*Problem requirements*
Go over the data and keep only the lines that include "height".

*Information given*
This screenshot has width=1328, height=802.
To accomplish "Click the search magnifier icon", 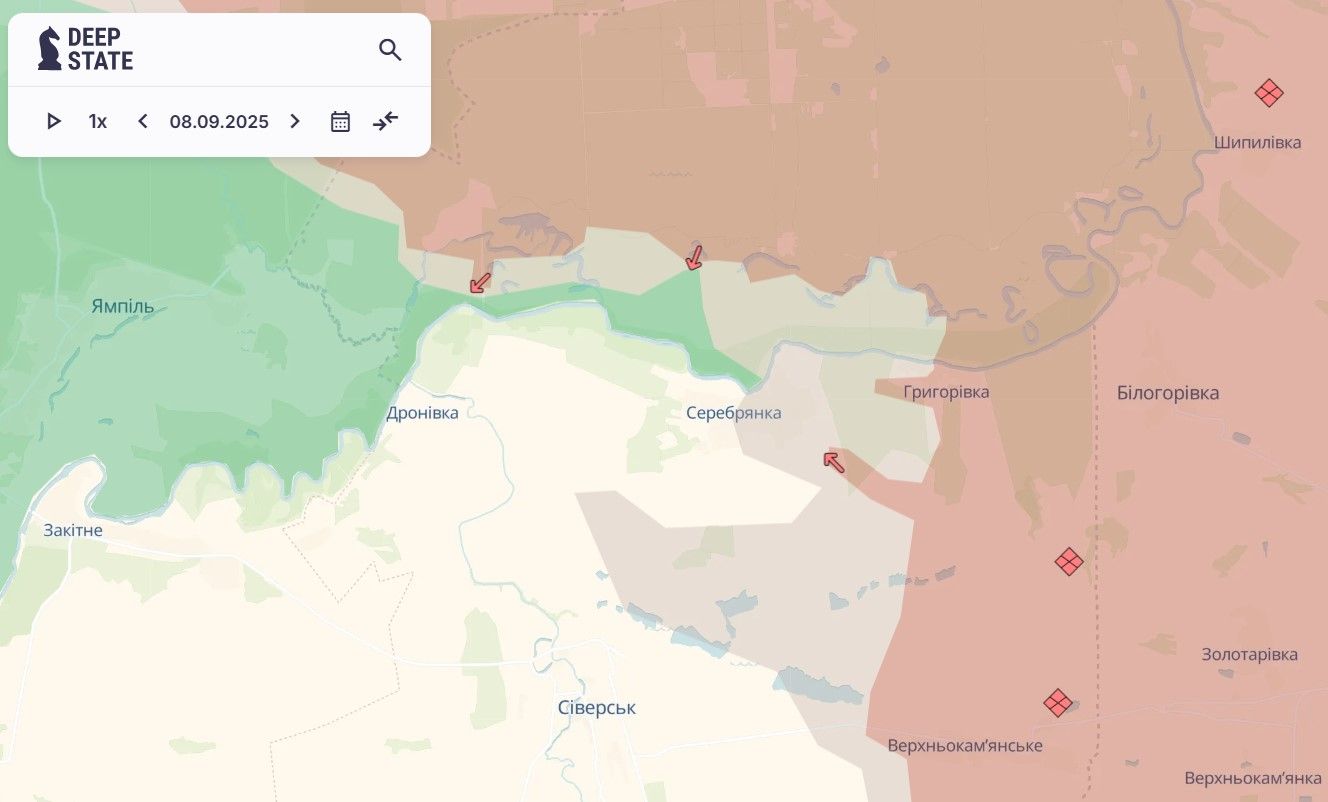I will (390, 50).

* * *

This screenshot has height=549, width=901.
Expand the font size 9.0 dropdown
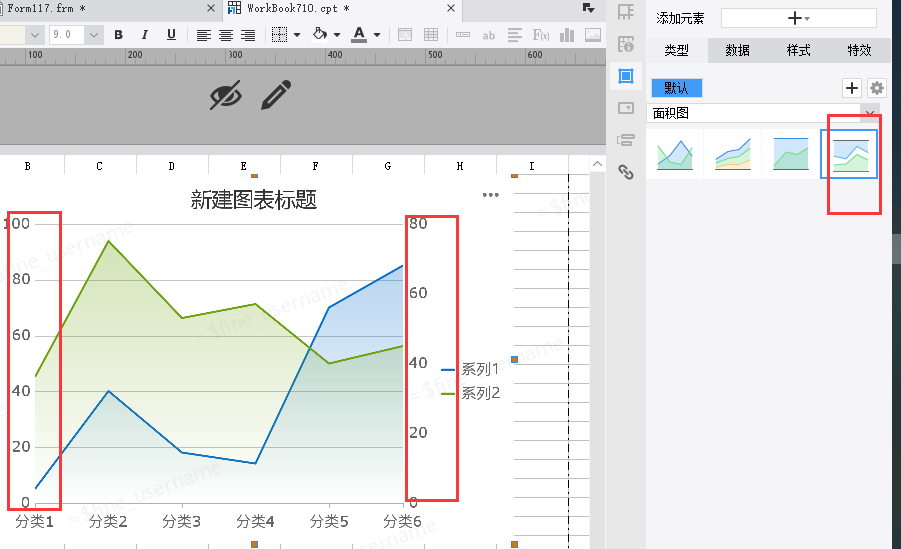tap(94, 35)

*Problem solution*
This screenshot has width=1328, height=802.
This screenshot has height=549, width=901.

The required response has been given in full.